Bad Boys, emblema del cinema anni Novanta
In fondo, la grande forza della saga di Bad Boys, sviluppatasi poi nel sequel del 2003 e in Bad Boys For Life del 2020, fino a Ride or Die (qui la nostra recensione) risiede proprio nella complicità cameratesca tra Lowrey e Burnett, quei migliori amici diventati, negli anni, parte integrante del nostro immaginario. Colonne di un buddy cop dalla battutaccia pronta, ed emblema delle produzioni targate Simpsons & Bruckheimer. Del resto, sono gli Anni Novanta, e Bad Boys sembra quasi sdoppiare l'archetipo da poliziottesco americano reinventato da Beverly Hills Cop (seguendo il flusso di Arma Letale), aprendo poi la strada a The Rock di Michael Bay, a Con Air di Simon West e ancora ad Armageddon diretto di nuovo da Bay. Un cinema di forte impatto e di forti emozioni, dosate al meglio per un pubblico che proprio durante i 90s ha trovato la sua forma migliore, garantendo alle sale un incasso costante e partecipato.

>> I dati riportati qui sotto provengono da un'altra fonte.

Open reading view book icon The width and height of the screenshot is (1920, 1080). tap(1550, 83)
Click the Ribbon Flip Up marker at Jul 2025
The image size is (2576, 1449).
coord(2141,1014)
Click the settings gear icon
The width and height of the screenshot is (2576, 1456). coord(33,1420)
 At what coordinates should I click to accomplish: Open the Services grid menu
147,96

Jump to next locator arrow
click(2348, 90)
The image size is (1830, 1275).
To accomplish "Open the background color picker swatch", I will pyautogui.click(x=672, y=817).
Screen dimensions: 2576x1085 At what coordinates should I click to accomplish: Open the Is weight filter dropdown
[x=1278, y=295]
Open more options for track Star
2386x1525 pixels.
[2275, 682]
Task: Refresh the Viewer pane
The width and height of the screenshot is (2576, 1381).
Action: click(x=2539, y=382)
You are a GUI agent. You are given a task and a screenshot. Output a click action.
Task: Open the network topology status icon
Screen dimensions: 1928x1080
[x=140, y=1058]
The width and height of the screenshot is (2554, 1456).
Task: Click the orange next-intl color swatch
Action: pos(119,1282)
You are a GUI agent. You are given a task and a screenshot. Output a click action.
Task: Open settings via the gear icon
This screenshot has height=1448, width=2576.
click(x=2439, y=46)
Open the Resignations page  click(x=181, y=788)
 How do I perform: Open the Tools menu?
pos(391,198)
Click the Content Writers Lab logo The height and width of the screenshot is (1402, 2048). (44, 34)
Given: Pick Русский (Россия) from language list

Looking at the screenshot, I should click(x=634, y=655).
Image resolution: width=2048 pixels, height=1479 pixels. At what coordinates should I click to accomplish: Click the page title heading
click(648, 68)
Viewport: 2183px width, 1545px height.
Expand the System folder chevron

Basti pensare che Bad Boys è riuscito ad incassare 141 milioni di dollari in tutto il mondo. Una cifra che verrà doppiata nell'estate del 2003, quando Bad Boys II portò alla Columbia Pictures ben 273 milioni di dollari. Più del doppio. Altra epoca, altre produzioni, altri budget (non che oggi i budget siano inferiori, ma probabilmente i soldi vengono spesi male), altre pretese da parte di una platea che puntava sul cinema come primo luogo di svago (almeno rimanendo nel contesto delle produzioni Simpson/ Bruckheimer). Lo stesso pubblico che rafforzerà la saga anche grazie all'home video. Bad Boys, infatti, è stato uno dei titoli più noleggiati tra il 1995 e il 1996. Avremmo aspettato poi vent'anni (e una Pandemia di mezzo, che ne inficiò il risultato) per vedere il terzo capitolo, dopo una serie di suggestioni che avrebbero immaginato gli agenti di Miami approdare in un'ipotetica serie tv mai realizzata.
Una saga che non cambia
In fondo, meglio così. Perché non avremmo potuto concepire Bad Boys, nella sua esagerata e spasmodica indole, fuori dal confine del cinema. Come mostra Bad Boys: Ride or Die. Un'avventura che spinge l'acceleratore senza mai sfiorare il freno, puntando sull'azione e sui toni da commedia (fin dallo spassoso incipit), sapientemente applicati all'approccio giggionesco di Will Smith e Martin Lawrence, prontissimi ad intonare il ritornello di quella canzone degli Inner Circle, divenuta una sorta di manifesto musicale. Personaggi pposti ma continui, abbiamo imparato a conoscere Lowrey e Burnett facendoli diventare una sorta di riferimento votato ad una formula che, film dopo film e scena dopo scena, continua a ripetersi senza mai stancare.
E ci riescono proprio perché sono una parte importante di quel cinema legato al passato, consumato in quel videoregistratore che ci portava dritti dritti a Miami. Bad Boys, in quattro film, è andato avanti senza mai spostarsi dal punto di partenza. Qualcuno si è sposato, qualcun altro è passato a miglior vita (e la morte del capitano Conrad Howard alias Joe Pantoliano, presente in tutte le pellicole è proprio il pretesto che accende Bad Boys 4), qualcun altro è entrato nella famiglia, ma il nucleo centrale resta conforme a quello originale, consumato e amato a forza di visioni e revisioni.